Prompt. Revise the listing from the line that has "Screen dimensions: 343x458" through its end, replacing "sidebar" with "side panel" and changing nothing else. Give back only those lines, without the pictures.

Listed entries.
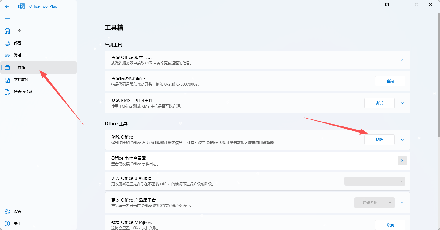Screen dimensions: 440x230
Task: Click the 查询 button for error codes
Action: (x=390, y=81)
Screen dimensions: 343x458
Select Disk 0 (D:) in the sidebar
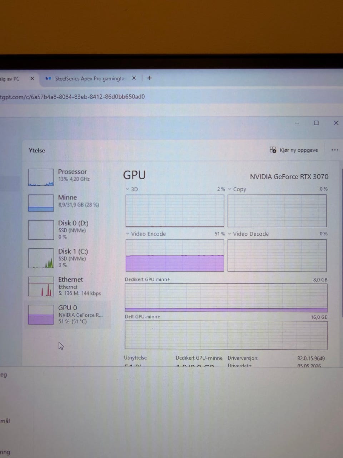tap(69, 230)
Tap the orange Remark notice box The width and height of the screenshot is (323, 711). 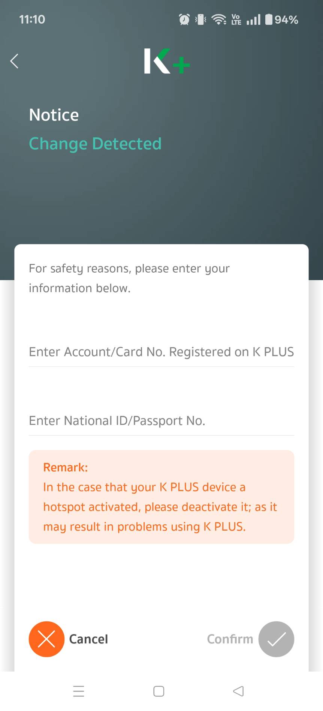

Full answer.
Screen dimensions: 343x458
Select Disk 0 (D:) in the side panel
tap(69, 230)
Tap the orange Remark notice box The width and height of the screenshot is (323, 711). 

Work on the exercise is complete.